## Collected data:
•••

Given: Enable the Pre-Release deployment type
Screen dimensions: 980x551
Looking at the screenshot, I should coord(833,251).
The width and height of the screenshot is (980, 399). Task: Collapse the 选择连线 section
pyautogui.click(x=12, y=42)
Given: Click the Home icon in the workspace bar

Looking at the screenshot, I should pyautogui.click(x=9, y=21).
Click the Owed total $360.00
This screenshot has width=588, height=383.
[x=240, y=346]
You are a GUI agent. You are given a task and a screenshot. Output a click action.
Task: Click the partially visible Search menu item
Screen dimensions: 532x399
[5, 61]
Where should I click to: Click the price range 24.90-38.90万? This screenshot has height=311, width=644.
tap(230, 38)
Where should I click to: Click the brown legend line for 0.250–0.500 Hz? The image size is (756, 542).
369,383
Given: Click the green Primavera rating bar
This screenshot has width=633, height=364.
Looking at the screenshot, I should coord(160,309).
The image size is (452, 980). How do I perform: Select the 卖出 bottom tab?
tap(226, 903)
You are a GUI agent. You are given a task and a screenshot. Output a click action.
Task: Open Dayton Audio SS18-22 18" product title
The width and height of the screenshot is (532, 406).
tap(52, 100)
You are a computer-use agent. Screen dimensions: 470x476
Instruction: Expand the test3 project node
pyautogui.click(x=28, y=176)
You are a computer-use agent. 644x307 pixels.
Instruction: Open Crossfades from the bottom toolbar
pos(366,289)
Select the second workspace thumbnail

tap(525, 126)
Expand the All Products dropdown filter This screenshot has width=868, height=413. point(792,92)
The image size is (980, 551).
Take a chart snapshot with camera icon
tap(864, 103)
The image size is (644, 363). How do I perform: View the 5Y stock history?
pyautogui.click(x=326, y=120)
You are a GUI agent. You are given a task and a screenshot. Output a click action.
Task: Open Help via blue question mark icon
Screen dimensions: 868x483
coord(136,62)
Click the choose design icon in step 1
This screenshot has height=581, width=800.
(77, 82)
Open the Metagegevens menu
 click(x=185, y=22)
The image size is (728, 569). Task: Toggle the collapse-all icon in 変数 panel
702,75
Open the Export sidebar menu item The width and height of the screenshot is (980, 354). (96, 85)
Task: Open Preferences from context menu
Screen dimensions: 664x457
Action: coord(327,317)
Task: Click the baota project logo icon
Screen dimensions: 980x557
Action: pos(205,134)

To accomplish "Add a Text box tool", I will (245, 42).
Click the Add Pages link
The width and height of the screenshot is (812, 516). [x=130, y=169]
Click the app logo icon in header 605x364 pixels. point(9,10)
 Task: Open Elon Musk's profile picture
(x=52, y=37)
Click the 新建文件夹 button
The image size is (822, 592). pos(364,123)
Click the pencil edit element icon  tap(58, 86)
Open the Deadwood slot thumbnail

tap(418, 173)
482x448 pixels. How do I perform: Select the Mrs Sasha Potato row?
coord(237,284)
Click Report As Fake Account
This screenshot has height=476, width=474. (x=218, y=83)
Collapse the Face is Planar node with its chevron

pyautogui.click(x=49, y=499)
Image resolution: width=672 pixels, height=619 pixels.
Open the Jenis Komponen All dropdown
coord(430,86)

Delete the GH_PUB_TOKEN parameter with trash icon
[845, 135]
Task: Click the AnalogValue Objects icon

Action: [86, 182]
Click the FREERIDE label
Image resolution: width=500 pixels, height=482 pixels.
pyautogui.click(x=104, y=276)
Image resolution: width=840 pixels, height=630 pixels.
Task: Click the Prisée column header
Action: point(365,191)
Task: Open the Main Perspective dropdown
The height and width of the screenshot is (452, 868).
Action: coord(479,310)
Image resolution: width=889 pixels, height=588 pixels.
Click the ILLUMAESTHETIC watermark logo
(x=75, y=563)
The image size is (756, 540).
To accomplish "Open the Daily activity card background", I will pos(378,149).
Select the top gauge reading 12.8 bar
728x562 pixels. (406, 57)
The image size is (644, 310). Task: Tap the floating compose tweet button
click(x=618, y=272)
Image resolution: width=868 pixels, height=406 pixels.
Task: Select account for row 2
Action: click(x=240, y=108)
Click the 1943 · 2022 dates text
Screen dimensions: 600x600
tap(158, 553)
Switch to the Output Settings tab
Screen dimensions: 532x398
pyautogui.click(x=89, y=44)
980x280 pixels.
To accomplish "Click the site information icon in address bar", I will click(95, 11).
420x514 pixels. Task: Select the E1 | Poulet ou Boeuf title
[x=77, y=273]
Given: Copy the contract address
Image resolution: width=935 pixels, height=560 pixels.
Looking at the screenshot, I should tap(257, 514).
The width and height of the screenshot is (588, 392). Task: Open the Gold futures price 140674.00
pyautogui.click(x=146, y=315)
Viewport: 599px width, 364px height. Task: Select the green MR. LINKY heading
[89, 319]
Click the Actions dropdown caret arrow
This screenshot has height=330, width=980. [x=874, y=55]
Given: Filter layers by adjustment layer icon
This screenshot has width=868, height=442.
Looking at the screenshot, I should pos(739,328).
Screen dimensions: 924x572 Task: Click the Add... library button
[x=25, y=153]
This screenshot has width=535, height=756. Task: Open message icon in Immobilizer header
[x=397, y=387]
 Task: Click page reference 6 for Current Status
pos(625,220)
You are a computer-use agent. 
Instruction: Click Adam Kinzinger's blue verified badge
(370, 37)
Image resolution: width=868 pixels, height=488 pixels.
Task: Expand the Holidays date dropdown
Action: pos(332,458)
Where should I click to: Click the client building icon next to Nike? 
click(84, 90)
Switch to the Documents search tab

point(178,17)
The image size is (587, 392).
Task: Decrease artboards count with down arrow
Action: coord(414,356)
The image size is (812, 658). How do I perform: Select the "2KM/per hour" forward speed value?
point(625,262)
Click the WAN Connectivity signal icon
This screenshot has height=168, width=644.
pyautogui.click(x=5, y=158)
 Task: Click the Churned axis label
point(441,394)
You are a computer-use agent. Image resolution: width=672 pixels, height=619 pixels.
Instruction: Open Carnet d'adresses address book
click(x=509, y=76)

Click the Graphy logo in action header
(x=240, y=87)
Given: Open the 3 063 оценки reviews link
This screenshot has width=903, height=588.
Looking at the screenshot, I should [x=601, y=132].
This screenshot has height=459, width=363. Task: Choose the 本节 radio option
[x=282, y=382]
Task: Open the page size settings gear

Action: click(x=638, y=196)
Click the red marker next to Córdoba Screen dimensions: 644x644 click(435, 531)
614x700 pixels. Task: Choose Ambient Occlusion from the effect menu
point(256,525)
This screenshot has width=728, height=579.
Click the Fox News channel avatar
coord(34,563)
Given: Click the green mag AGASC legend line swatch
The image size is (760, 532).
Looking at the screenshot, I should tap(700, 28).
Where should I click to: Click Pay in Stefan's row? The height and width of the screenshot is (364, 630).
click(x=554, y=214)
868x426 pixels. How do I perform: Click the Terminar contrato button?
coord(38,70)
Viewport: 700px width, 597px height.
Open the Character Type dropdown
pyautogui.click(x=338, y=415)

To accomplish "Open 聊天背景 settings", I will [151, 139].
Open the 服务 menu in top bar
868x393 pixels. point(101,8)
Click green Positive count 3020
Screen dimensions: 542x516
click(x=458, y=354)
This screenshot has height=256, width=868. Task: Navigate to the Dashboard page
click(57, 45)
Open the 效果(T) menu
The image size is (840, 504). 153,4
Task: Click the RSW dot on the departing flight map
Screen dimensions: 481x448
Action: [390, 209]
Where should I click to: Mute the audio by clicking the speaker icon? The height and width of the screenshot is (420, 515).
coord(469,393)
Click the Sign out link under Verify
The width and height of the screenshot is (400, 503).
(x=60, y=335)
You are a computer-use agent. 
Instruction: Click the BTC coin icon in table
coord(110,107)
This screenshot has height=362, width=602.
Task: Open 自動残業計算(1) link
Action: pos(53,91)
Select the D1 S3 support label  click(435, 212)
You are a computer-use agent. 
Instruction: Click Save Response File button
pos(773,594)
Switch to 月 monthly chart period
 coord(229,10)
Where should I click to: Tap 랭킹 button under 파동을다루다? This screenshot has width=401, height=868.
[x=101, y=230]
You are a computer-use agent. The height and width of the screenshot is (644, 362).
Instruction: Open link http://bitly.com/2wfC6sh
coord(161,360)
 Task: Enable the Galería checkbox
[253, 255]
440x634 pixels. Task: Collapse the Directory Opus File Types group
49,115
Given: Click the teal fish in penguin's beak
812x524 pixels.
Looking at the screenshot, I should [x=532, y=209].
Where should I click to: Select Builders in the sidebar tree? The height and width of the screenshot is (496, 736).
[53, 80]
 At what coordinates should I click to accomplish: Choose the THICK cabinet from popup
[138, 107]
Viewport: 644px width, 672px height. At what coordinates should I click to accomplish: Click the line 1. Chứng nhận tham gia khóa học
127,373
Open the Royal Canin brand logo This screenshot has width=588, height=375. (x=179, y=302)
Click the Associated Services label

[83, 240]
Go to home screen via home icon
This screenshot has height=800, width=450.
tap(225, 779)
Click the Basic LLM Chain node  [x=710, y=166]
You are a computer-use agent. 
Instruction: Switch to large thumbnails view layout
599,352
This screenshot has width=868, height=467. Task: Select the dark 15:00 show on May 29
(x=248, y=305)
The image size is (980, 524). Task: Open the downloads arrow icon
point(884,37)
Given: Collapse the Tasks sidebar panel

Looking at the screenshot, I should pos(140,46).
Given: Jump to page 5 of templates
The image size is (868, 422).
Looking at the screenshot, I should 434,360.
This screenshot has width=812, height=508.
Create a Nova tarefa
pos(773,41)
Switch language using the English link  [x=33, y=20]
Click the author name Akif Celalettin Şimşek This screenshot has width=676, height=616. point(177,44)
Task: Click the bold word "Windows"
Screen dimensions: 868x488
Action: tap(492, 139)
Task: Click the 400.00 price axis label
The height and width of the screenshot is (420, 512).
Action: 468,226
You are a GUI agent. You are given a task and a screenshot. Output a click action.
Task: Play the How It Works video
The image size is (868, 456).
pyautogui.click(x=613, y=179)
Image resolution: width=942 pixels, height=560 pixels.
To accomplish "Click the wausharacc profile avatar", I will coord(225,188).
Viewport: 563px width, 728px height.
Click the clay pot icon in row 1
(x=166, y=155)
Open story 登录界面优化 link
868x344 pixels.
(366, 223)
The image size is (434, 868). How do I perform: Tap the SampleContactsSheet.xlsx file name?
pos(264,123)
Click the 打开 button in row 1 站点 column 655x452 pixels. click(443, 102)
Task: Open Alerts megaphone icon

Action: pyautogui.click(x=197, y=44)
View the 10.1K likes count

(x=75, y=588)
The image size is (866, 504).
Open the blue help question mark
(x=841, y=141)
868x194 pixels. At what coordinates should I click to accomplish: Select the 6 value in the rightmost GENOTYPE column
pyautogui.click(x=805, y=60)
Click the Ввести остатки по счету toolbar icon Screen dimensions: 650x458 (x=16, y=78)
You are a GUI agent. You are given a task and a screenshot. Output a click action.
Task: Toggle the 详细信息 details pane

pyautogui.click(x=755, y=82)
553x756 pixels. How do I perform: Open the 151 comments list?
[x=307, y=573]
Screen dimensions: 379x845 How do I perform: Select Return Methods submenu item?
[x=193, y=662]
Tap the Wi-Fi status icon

•••

## WORK ITEM:
Repeat exactly the lines from the one containing "View the 10.1K likes count" through the last line of the records above, both included, and nothing else.

## SOLUTION TO THE EXERCISE:
View the 10.1K likes count

(x=75, y=588)
The image size is (866, 504).
Open the blue help question mark
(x=841, y=141)
868x194 pixels. At what coordinates should I click to accomplish: Select the 6 value in the rightmost GENOTYPE column
pyautogui.click(x=805, y=60)
Click the Ввести остатки по счету toolbar icon Screen dimensions: 650x458 (x=16, y=78)
You are a GUI agent. You are given a task and a screenshot. Output a click action.
Task: Toggle the 详细信息 details pane

pyautogui.click(x=755, y=82)
553x756 pixels. How do I perform: Open the 151 comments list?
[x=307, y=573]
Screen dimensions: 379x845 How do I perform: Select Return Methods submenu item?
[x=193, y=662]
Tap the Wi-Fi status icon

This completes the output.